# Records for the exercise

---*---

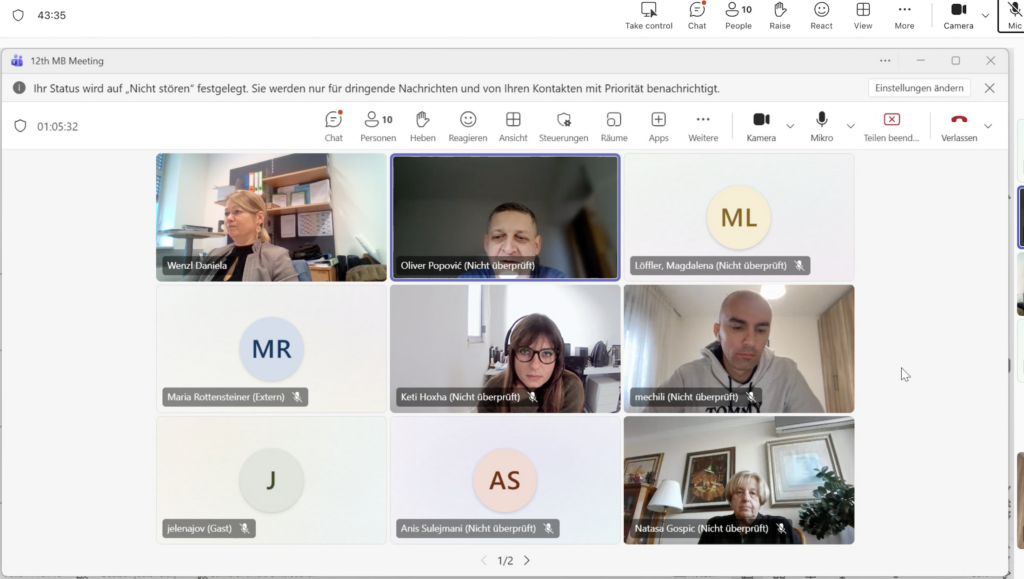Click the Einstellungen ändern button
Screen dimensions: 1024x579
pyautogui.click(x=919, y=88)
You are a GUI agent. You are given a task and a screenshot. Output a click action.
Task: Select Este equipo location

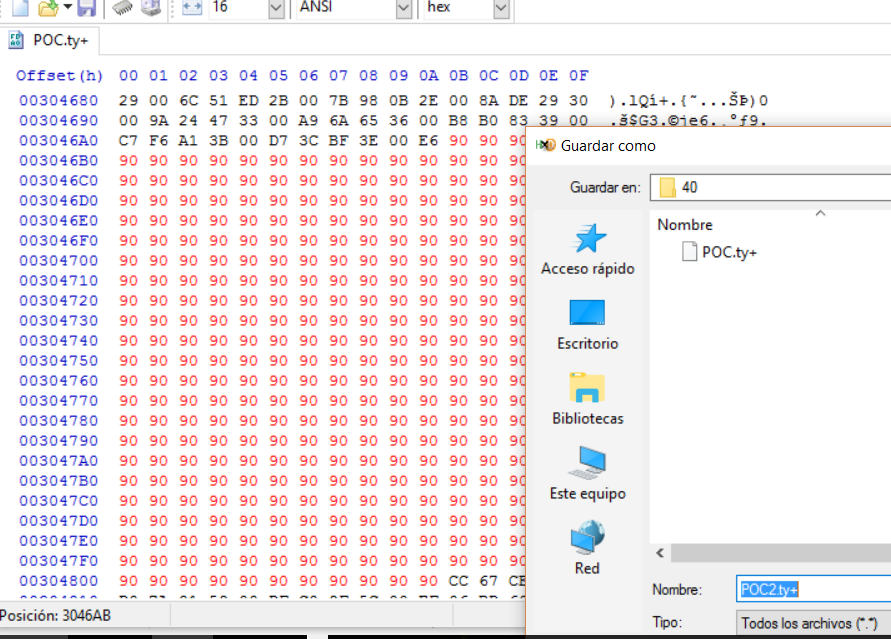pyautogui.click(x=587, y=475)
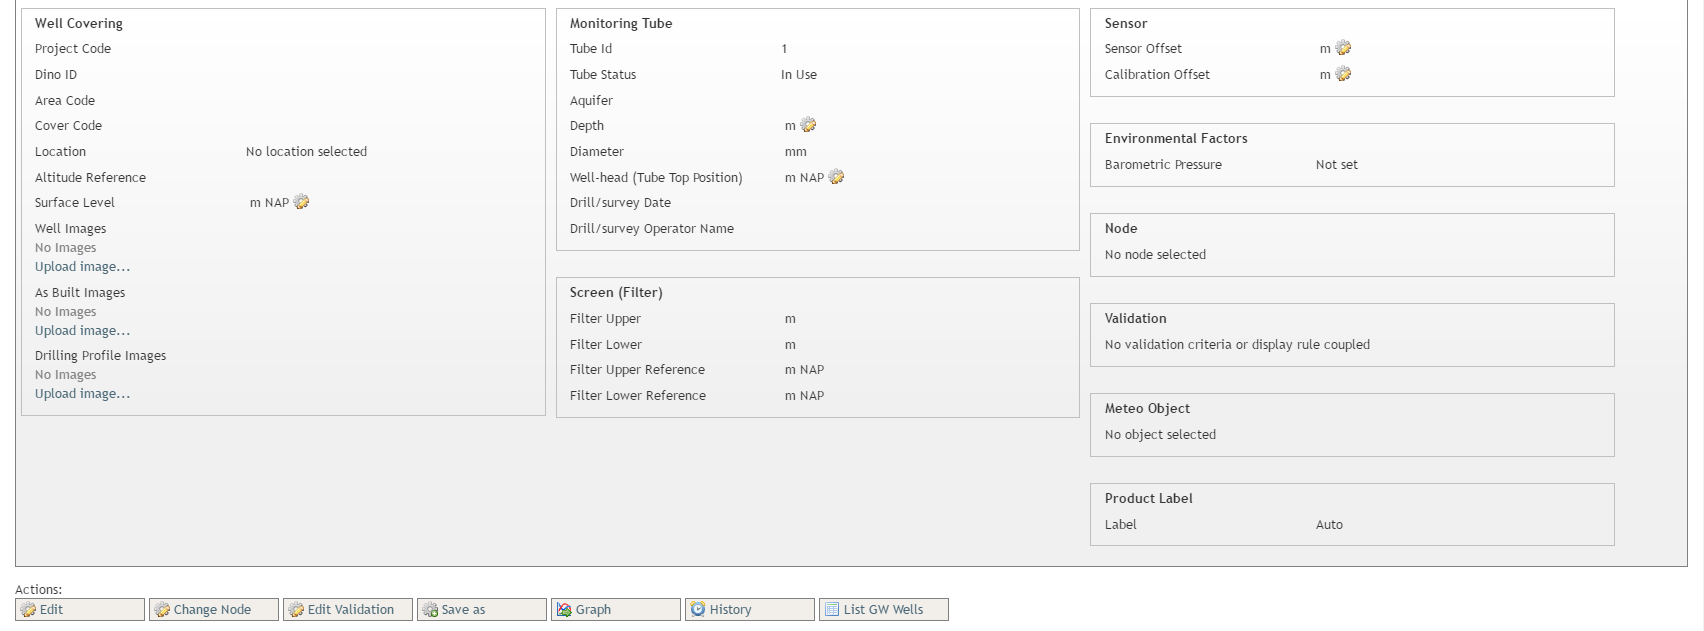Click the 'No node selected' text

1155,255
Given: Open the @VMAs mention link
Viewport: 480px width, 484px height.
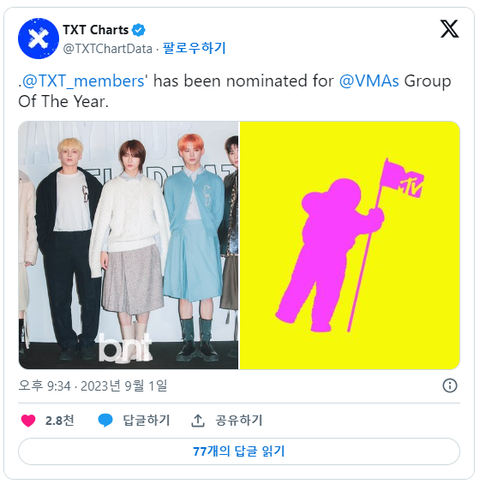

---*---

# Prompt
Lines from the one with "Given: Open the @VMAs mention link" through the final line of the records are the whole answer; print them exactly, minus any pictures.

# Answer to the exercise
Given: Open the @VMAs mention link
Viewport: 480px width, 484px height.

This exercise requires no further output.